Fred Hampton (1948-1969)
In 1968, the Illinois Chapter of the 'Black Panther Party' piqued the FBI's radar, notably J Edgar Hoover. Its charismatic leader, Fred Hampton, was getting popular. He found a place in the hearts of the poor via the party's breakfast programme to feed the poor kids. Medical clinics were set up to meet their medical needs. He even tried to unite various fringe societies through his Rainbow coalition. Not only did he reached out to blacks, but his party also formed allegiances with Latino immigrants 'Young Lords', black gangs of Chicago and the group called 'Young Patriots', of poor white Confederate-supporting workers who came from the Southern states of the USA.

It was a time when Chicago was easily the most divided cities in the world. Police brutality was rife, and the mayor's support base was uneasy with the migration of poor blacks, Latinos and even 'white trash' into their neighbourhood. However, cooperation between these newcomers and the scream of political revolutions did not augur well for the local white population who had lived there for generations.

With the FBI's cooperation, the Chicago police planted a mole in the Black Panthers Party to monitor the party's activities and subsequently kill Fred Hampton. This movie is the story of the whole operation through the eyes of the police informant, William O'Neal.

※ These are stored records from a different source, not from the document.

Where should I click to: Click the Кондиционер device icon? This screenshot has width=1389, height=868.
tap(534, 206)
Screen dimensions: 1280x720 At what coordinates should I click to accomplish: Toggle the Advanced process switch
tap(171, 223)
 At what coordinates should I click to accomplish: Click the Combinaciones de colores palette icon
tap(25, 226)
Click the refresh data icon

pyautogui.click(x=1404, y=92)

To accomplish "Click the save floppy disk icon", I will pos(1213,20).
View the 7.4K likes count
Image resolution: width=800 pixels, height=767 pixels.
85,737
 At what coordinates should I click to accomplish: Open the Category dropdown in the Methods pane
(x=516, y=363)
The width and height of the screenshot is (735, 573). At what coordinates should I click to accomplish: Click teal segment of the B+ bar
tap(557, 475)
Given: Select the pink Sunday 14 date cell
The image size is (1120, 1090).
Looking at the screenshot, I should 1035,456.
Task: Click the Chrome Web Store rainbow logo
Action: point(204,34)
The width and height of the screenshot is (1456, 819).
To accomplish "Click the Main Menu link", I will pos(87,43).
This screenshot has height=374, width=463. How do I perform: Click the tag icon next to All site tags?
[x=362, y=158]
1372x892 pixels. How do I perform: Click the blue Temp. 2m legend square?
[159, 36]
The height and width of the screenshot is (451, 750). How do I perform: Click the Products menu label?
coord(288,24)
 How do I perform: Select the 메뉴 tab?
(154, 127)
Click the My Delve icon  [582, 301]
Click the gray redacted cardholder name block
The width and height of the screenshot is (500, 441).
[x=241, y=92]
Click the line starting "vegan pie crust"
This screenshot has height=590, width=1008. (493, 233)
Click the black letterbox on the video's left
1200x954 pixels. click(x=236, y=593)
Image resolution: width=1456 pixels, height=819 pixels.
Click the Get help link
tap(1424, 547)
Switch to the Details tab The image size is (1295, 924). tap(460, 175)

Fred Hampton is portrayed like Jesus, the Messiah, the revolutionary who united a motley crew of marginalised people against a mighty but despotic Roman regime. But, unfortunately, Pontius Pilate and his sycophants saw Christ as a troublemaker instead. And Judas, like O'Neal, doublecrossed Jesus by being a follower for a meagre sum of money. Like Judas too, in the latter part of his life, O'Neal is said to have committed suicide for the sell-out. This, he is said to have done after his 'bare-it-all interview with the PBS channel. Others like to believe the 'accident' was 'arranged' by the FBI for his exposé.

The issues, all the while, have been the same by all movements - demand for good education, decent housing, adequate medical coverage, fair trials and an end to police brutality. It is pretty much the same ring even today.


Note the Confederate flag and Black Panther logo in the background on the same platform. 
One screams of White Supremacy and the other of Black Consciousness.
[When black, white and brown banded together to make life better for communities in need via 
The Rainbow Coalition, the power elite got so frightened, they had to kill it.]